[数据集记录]

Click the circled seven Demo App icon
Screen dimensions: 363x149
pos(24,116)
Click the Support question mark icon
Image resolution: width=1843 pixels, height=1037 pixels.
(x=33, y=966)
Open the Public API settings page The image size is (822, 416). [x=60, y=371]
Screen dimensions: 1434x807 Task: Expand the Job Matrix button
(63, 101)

...

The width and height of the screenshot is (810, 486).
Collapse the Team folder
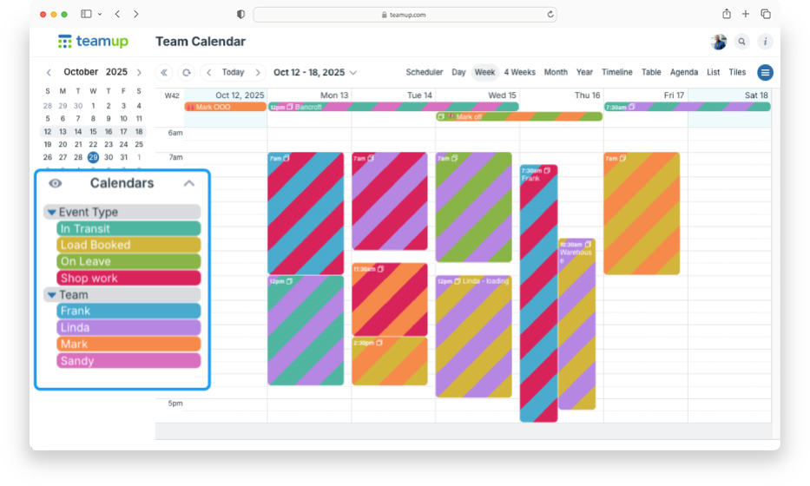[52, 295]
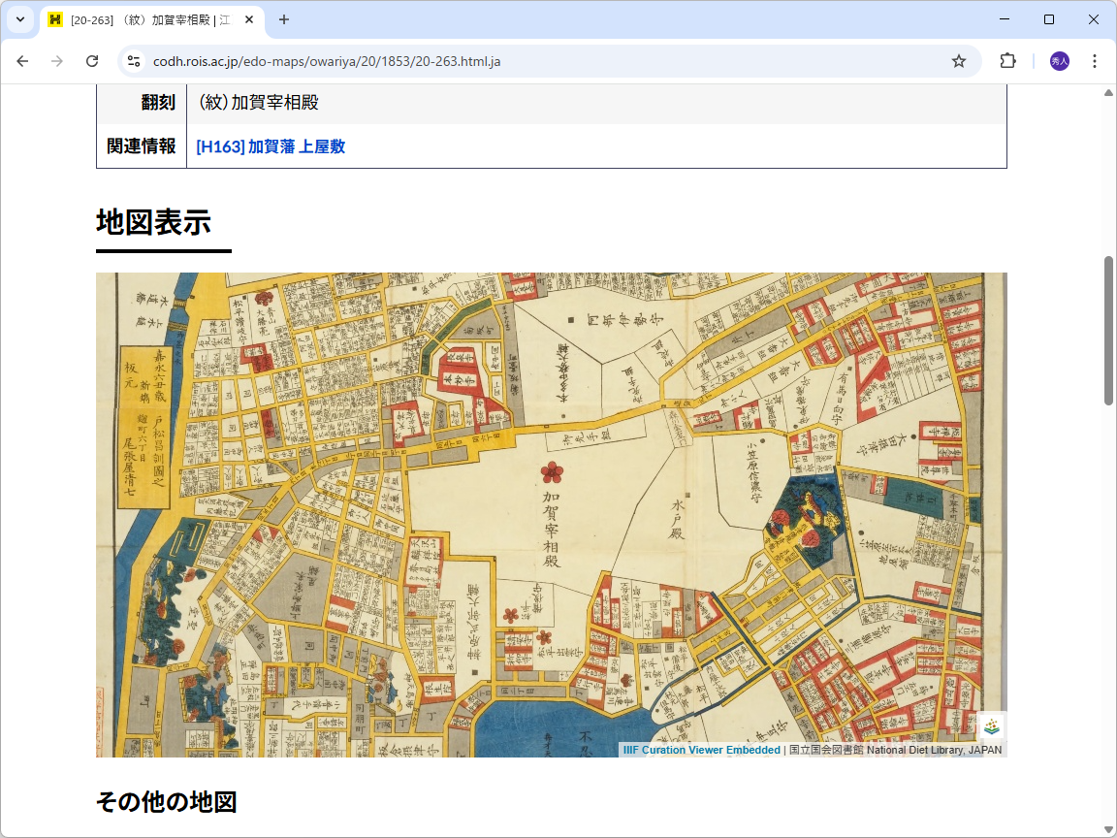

[任务要求] 列出上方记录中所有含有字符串“Click”的行，匹配时区分大小写。

[任务输出]
Click the circled seven Demo App icon
Click the Support question mark icon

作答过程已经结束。